(Collected data)
═══
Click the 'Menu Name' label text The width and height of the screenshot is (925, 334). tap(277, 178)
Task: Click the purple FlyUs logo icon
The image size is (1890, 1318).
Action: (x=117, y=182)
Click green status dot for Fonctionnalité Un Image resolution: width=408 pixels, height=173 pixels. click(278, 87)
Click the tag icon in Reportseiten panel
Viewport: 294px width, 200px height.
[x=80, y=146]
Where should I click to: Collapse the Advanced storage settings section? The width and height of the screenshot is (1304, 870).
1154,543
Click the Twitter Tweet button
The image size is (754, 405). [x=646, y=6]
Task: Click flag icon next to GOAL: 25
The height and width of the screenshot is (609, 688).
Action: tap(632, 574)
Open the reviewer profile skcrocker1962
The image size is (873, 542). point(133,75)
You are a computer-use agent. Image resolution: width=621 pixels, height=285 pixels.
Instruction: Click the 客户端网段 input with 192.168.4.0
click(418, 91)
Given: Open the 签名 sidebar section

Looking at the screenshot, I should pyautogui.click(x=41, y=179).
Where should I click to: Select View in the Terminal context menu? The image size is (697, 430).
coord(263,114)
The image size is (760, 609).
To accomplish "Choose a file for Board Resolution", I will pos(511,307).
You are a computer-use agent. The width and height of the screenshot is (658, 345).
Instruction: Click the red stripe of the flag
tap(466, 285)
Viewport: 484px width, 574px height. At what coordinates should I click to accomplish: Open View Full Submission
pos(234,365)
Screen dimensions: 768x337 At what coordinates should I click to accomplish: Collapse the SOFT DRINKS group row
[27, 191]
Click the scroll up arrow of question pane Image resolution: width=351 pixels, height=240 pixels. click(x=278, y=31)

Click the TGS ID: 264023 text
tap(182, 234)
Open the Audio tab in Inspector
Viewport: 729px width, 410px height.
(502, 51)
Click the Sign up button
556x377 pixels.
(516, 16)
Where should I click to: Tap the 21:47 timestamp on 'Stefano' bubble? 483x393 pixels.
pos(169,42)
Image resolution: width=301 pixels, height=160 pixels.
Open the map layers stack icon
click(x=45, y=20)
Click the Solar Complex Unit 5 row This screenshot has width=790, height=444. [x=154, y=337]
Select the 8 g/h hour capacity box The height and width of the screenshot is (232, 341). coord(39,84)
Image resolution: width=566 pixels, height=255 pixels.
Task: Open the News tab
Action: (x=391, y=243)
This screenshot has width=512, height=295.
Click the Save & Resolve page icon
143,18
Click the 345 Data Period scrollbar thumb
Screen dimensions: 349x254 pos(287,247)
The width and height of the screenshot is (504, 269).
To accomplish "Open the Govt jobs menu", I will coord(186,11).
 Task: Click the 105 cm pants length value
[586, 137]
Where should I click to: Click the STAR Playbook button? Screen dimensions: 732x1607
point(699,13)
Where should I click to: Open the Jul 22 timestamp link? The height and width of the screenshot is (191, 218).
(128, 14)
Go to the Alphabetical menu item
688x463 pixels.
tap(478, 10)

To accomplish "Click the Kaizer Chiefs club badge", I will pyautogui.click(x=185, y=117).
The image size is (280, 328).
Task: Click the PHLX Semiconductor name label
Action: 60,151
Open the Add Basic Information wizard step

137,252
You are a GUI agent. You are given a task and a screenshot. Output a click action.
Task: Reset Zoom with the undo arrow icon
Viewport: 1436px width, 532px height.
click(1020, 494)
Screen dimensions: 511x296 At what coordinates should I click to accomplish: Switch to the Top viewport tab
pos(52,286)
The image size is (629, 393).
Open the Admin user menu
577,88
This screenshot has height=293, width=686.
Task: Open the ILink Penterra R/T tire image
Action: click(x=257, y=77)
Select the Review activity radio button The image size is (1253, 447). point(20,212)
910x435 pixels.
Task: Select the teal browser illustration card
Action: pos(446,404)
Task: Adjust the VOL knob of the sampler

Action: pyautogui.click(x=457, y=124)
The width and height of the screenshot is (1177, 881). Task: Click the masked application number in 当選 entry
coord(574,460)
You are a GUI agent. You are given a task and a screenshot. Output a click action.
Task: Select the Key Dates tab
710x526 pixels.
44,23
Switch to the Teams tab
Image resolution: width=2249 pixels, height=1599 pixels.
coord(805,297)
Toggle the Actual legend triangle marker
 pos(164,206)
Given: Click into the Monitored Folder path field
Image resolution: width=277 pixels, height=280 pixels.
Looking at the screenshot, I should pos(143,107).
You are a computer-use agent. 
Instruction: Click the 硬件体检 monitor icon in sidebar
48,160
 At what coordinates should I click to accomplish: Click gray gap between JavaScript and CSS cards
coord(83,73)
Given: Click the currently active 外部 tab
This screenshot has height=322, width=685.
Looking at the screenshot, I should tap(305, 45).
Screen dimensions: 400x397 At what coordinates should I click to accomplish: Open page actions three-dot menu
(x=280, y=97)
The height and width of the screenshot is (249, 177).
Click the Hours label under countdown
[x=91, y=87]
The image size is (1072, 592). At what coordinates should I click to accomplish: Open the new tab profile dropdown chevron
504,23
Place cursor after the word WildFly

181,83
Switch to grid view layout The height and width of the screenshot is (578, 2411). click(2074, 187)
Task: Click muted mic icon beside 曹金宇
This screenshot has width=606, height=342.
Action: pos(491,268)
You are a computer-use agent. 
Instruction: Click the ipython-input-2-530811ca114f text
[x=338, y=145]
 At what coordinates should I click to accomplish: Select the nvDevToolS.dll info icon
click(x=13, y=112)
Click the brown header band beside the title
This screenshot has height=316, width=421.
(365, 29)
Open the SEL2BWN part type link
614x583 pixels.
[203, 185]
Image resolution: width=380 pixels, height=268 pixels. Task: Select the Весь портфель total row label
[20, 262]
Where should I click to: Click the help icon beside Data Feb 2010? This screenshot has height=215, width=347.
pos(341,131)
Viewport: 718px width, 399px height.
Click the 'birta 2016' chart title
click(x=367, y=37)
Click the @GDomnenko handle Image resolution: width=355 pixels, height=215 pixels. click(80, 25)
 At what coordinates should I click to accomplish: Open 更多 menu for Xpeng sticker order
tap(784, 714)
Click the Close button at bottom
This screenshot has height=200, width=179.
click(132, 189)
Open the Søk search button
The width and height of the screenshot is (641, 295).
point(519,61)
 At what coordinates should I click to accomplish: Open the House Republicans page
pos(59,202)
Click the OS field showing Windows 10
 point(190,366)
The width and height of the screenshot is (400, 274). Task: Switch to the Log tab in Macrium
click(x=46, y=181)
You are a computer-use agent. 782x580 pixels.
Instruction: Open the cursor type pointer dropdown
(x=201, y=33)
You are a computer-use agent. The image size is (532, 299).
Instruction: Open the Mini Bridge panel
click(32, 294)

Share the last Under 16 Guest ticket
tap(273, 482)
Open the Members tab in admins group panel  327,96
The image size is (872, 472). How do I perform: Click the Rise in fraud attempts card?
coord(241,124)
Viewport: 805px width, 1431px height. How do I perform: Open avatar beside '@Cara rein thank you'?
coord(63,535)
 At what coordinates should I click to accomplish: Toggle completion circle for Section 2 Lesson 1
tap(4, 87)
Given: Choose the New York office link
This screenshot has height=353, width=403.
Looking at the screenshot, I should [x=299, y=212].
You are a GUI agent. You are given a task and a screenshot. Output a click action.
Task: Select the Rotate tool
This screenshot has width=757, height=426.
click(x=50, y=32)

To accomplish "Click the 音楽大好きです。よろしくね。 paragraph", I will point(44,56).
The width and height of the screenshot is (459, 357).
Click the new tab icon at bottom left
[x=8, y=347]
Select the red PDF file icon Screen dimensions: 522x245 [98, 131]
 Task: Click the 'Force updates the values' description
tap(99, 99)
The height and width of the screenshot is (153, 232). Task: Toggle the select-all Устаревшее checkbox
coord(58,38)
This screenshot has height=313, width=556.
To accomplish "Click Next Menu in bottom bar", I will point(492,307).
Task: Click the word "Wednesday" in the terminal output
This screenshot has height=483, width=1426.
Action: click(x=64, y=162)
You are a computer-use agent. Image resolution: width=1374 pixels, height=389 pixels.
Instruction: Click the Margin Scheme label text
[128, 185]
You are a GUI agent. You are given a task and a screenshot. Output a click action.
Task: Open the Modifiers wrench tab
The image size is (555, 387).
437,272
═══
[TASK DESCRIPTION]
All lines above in which the word "computer" occurs should be identified and copied.

[FINISHED EXERCISE]
You are a computer-use agent. Image resolution: width=621 pixels, height=285 pixels.
You are a computer-use agent. The width and height of the screenshot is (658, 345).
You are a computer-use agent. 
You are a computer-use agent. 
You are a computer-use agent. 782x580 pixels.
You are a computer-use agent. The image size is (532, 299).
You are a computer-use agent. Image resolution: width=1374 pixels, height=389 pixels.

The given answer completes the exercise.